Monitoring and improving outcomes

Score: 3

We did not look at this quality statement for this assessment. The score for this quality statement is based on the previous inspection carried out in September 2023.

We did not look at this quality statement for this assessment. The score for this quality statement is based on the previous inspection carried out in September 2023.

We did not look at this quality statement for this assessment. The score for this quality statement is based on the previous inspection carried out in September 2023.

We did not look at this quality statement for this assessment. The score for this quality statement is based on the previous inspection carried out in September 2023.

We reviewed the GP patient survey, published in July 2024. Results indicated that 85% of patients were involved as much as they wanted to be, in decisions about their care and treatment during their last general practice appointment. This was lower than the ICS result of 92% and with the national result of 91%. However, this was an improvement for the practice based on the previous year’s results. The provider undertook a patient survey in September 2023 and there were 34 patient responses. Questions related to ‘did your GP listen to you’, ‘did your GP explain your condition and treatment’ and ‘did your GP make decisions about your treatment’ were all responded to positively.

Staff told us they were aware of practice policies and procedures for when and how to gain patient consent to treatment. Clinical staff told us they understood the requirements of legislation and guidance when considering consent and decision making, example of this were discussed. They stated where appropriate, they assessed and recorded a patient’s mental capacity to make a decision. Discussions took place about consent to care and treatment when undertaking a ‘do not attempt cardiopulmonary resuscitation’ (DNACPR) decision for patients if needed. We were told that was sometimes a difficult discussion and staff supported each other when needed.

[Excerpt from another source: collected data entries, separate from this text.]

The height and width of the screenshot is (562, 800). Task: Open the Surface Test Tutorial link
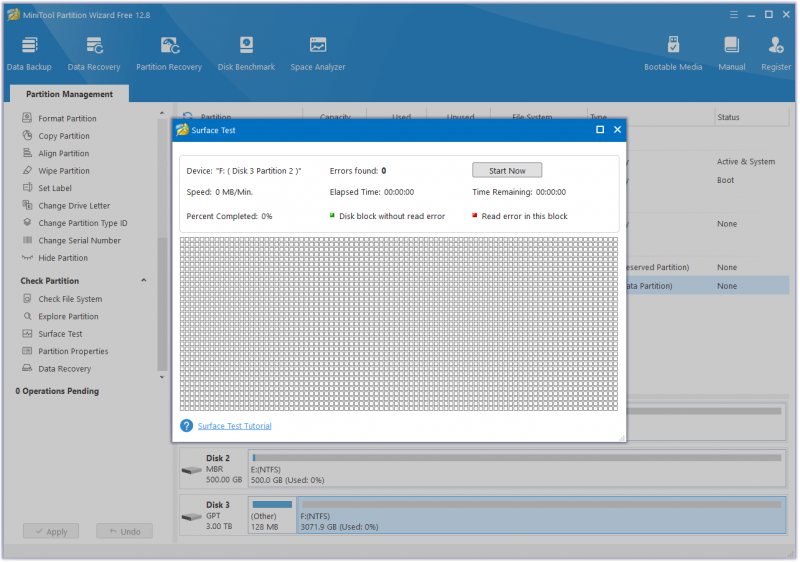click(x=234, y=426)
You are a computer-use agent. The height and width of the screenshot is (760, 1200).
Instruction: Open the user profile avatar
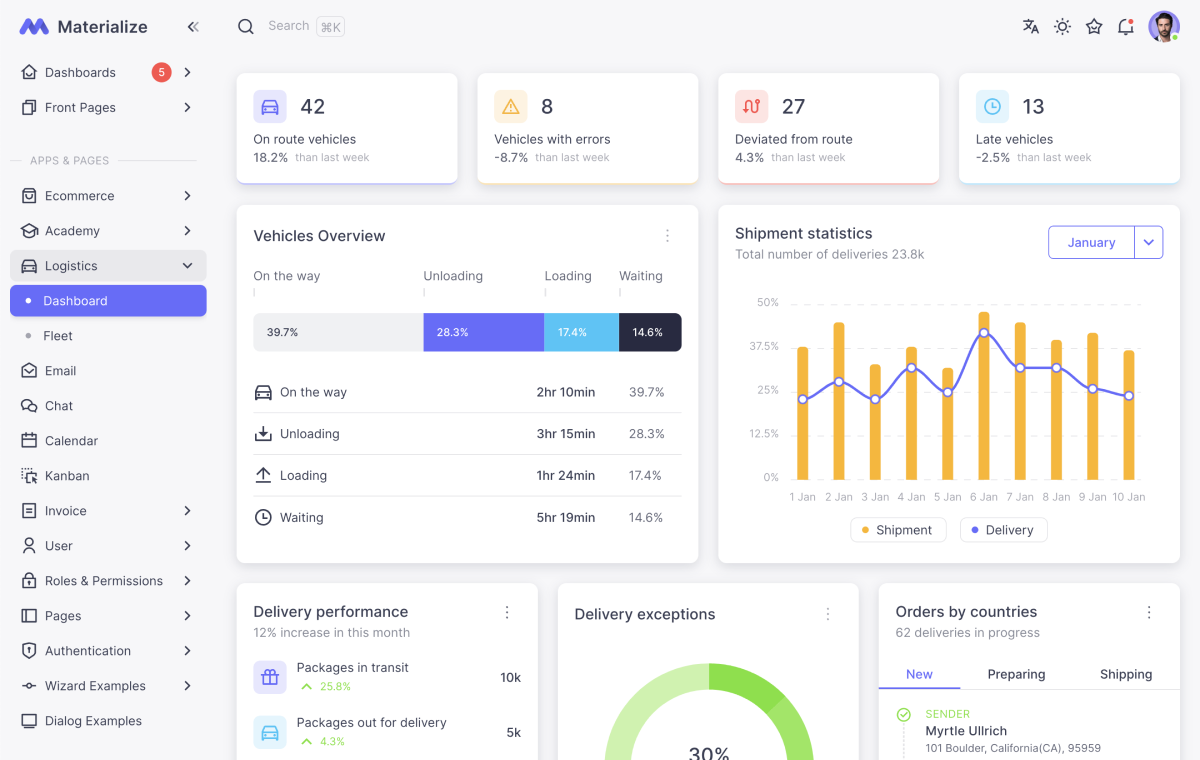[x=1163, y=26]
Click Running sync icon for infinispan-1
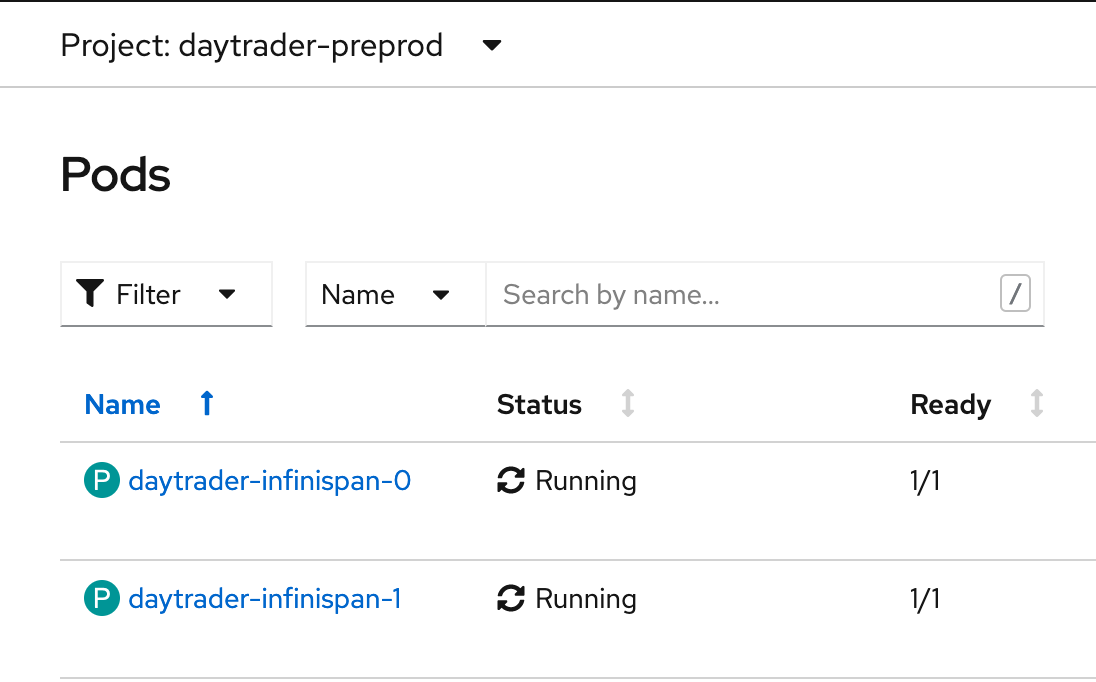Viewport: 1096px width, 682px height. coord(511,599)
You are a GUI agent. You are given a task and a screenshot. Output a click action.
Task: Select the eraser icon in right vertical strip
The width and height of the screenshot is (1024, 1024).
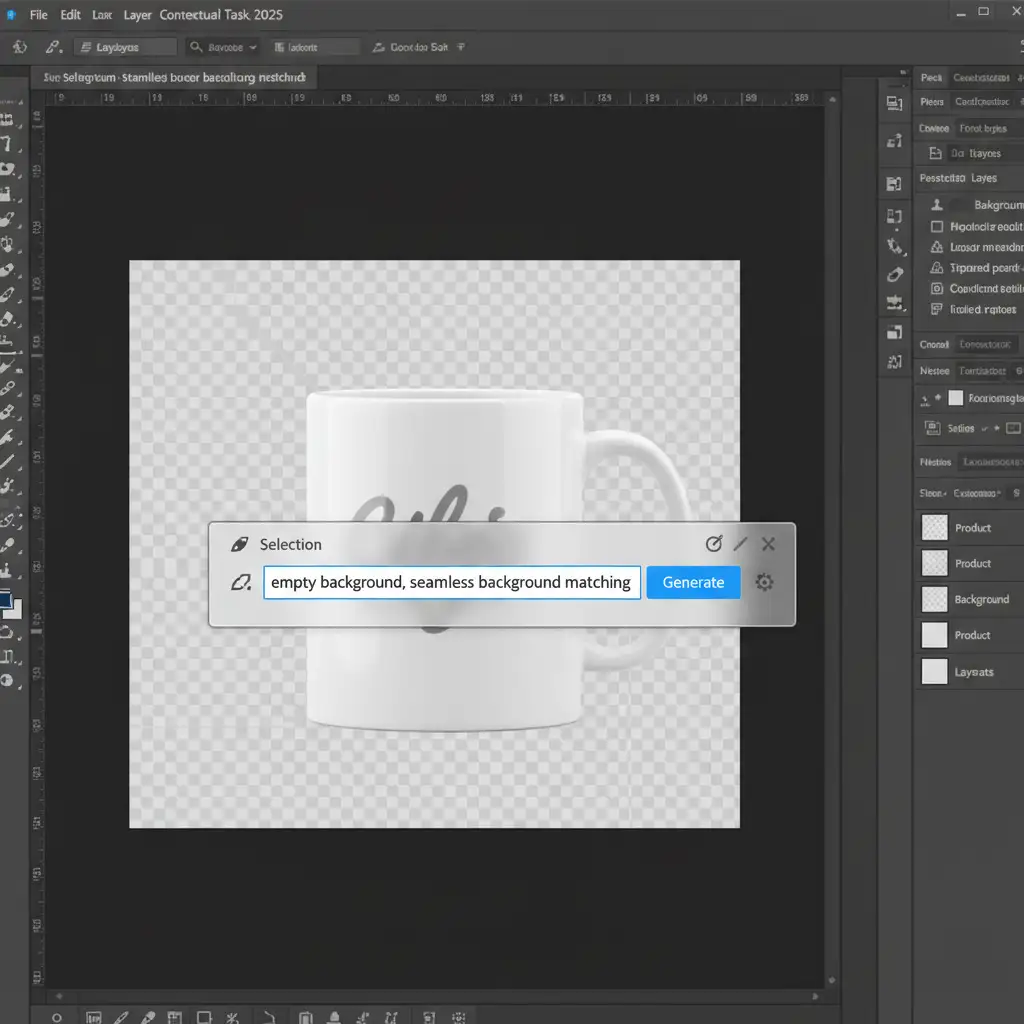(x=894, y=274)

Policies and procedures were in place to ensure people knew their rights around consent to care and treatment was obtained in line with legislation and guidance, including the Mental Capacity Act 2005 and the Children's Acts 1989 and 2004. A policy was in place for supporting staff with DNACPR decisions. At our last inspection in September 2023, the provider was informed the records made of DNACPR decisions and the forms used were not completed in full. The provider initiated a new system to carry out regular audits of DNACPR. However, observations of completed patient records during this assessment showed that the recording of the discussions which took place with patients remained, incomplete for some records viewed. The provider took action at the time to review and update these records and to establish a register to monitor patients who had this in place. Systems were in place for DNACPR forms to be shared with the out of hours and ambulance services and records showed this had been completed. Processes were in place for patients to have access to advocacy agencies to support their decision making and staff signposted them to these organisations.